木曜日, 2月 15, 2007

ドルが少し弱いようだ。。

昨日、バーナンキFRB議長が議会証言にてインフレリスクの後退について言及し、米国の利下げ観測に再び火がつき始めたようだ。10年債は買われ、金利先物市場では9月時点での利下げを68%ほど織り込む水準にまで金利先物が売られたようだ。(発言前までは19%ほど)しかし、インフレリスクの後退をそのまま年度後半の利下げ期待に結びつけるあたり、市場が過剰に反応しすぎている感が否めない。
昨日発表された米国の1月の小売売り上げはかなり底堅いものであったと認識している。
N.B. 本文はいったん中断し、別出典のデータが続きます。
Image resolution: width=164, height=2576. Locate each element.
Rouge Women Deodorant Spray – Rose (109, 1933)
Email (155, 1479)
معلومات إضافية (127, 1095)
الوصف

自動車と電気製品が全体の足を引っ張った格好であるが、クリスマス・年末商戦時期の12月と比較すれば消費の伸びは鈍化しているが、前年比で見るとコアの部分でも年率3.4%とかなりの好調を維持していると捕らえることができよう。米国GDPの70%を構成するといわれる個人の購買力は、住宅価格や金利の上昇に影響されることなくかなり力強いもののようだ。
米国の2007年は非常に良い滑り出しであり、引き続きドルを売る理由は見当たらない。先日ユーロドルで1.3075-95までの調整の可能性を示唆し、現在は1.3135と想定していた以上にドル安方向へ調整が進んでいるようである。本日と明日に発表される米国の物価指標の好結果に期待したい。本年度後半の米国の金利見通しが利下げ基準から利上げ基準に方向転換がなされない限り、本格的なドル高トレンドは期待できないだろう。
いずれにせよ現在のプライスは「行き過ぎ」であろう。遅かれ早かれ1.2900-1.3100のレンジに逆戻りすると予想している。